O prefeito Joaquim Silva e Luna (PL) disse que fará “ajustes na estrutura da prefeitura” durante passagem relâmpago pela Câmara de Vereadores. Ele participou da abertura do ano legislativo da Casa de Leis, nesta terça-feira, 3, que foi presenciada por secretários, diretores e assessores.
Em discurso curto, com menos de quatro minutos, lido da tribuna, Silva e Luna não deu detalhes das mudanças que pretende fazer. Na introdução do tema, afirmou que “estamos sempre aprendendo”, sem pormenores.
Genérico, o prefeito advogou que Foz do Iguaçu possui complexidades, desafios e oportunidades.
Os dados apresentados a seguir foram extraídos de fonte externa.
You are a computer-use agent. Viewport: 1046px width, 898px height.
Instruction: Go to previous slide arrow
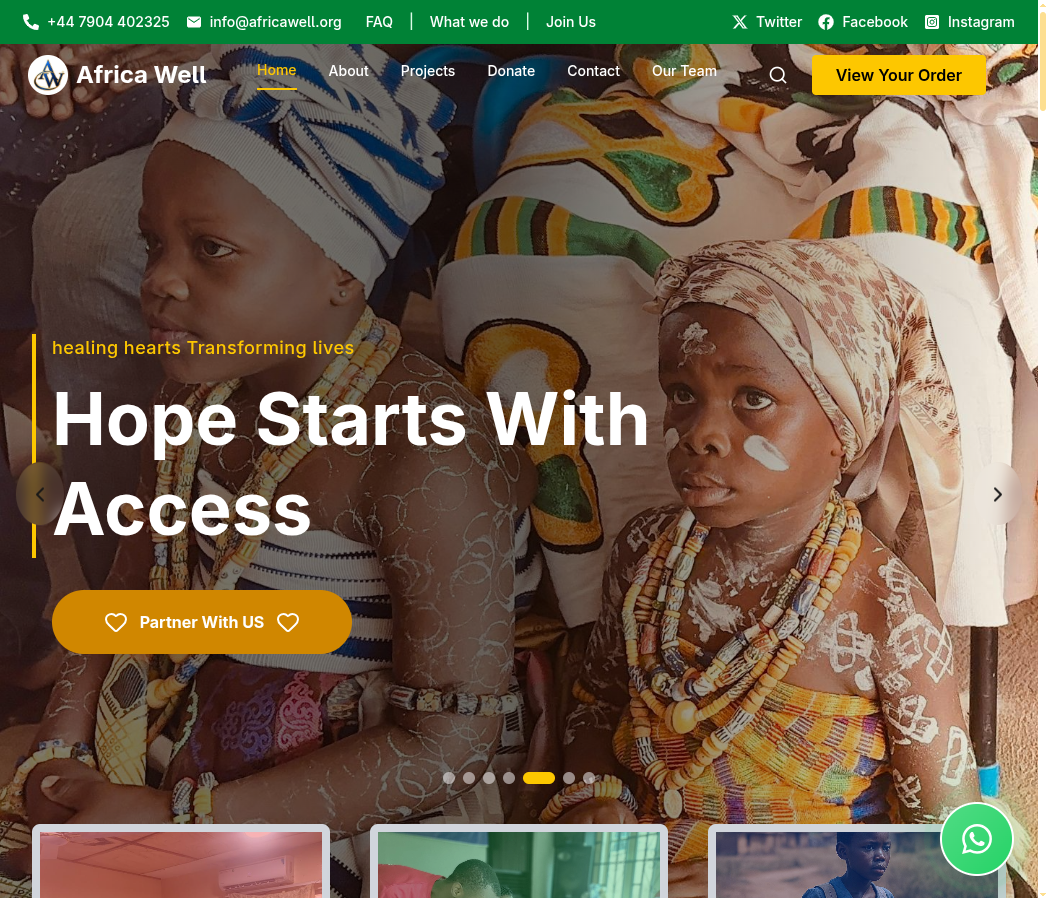click(x=40, y=494)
E mandou um recado aos vereadores: o orçamento — de R$ 2,7 bilhões para 2026 — é “enxuto”, na sua opinião, acrescentando que propostas que aumentem despesas trarão dificuldades ao erário.
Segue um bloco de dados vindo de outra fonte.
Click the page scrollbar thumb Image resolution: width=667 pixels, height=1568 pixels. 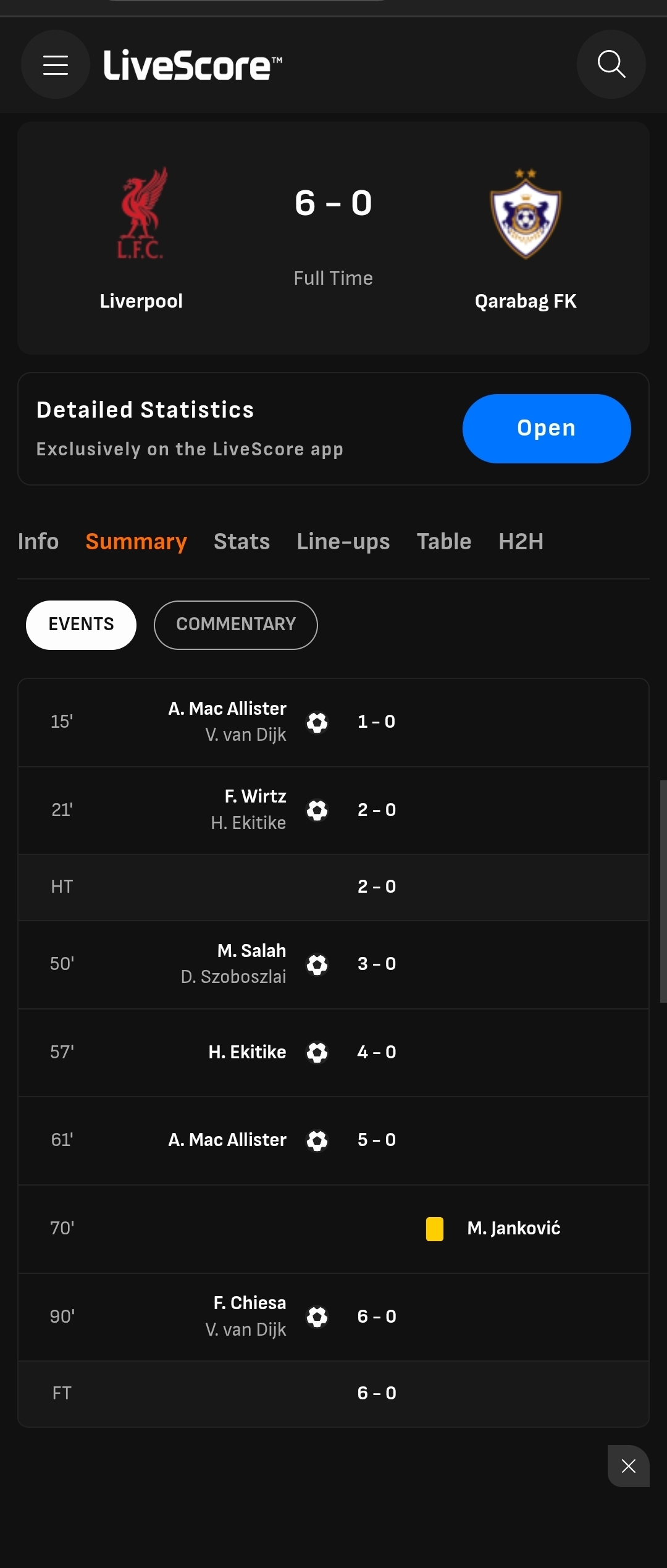[x=663, y=891]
Silva e Luna falou da independência entre os poderes e da harmonia que deve haver em prol da cidade. Paradoxalmente à denúncia de autoritarismo feita por uma professora contra ele (que nega), o prefeito verbalizou que a democracia sai fortalecida quando há diálogo, mesmo com diferenças de ideias.
Silva e Luna na Câmara
Em seu tempo na tribuna, o ocupante da cadeira principal do Palácio das Cataratas não apresentou resultados do primeiro ano de gestão, nem elencou desafios para o novo período. Silva e Luna, ainda, deixou de fora de sua explanação problemas recentes que afetam a cidade, como mobilidade, segurança pública, redução de cirurgias no Hospital Municipal ou ameaça de greve das professoras.
Antes de abrir espaço para a intervenção do prefeito, o presidente da Câmara, vereador Paulo Debrito (PL), adiantou que Silva e Luna usaria a palavra e seguiria para outras agendas. Na palavra livre, parlamentares criticaram o fato de o agente público não ter ficado até o fim da sessão.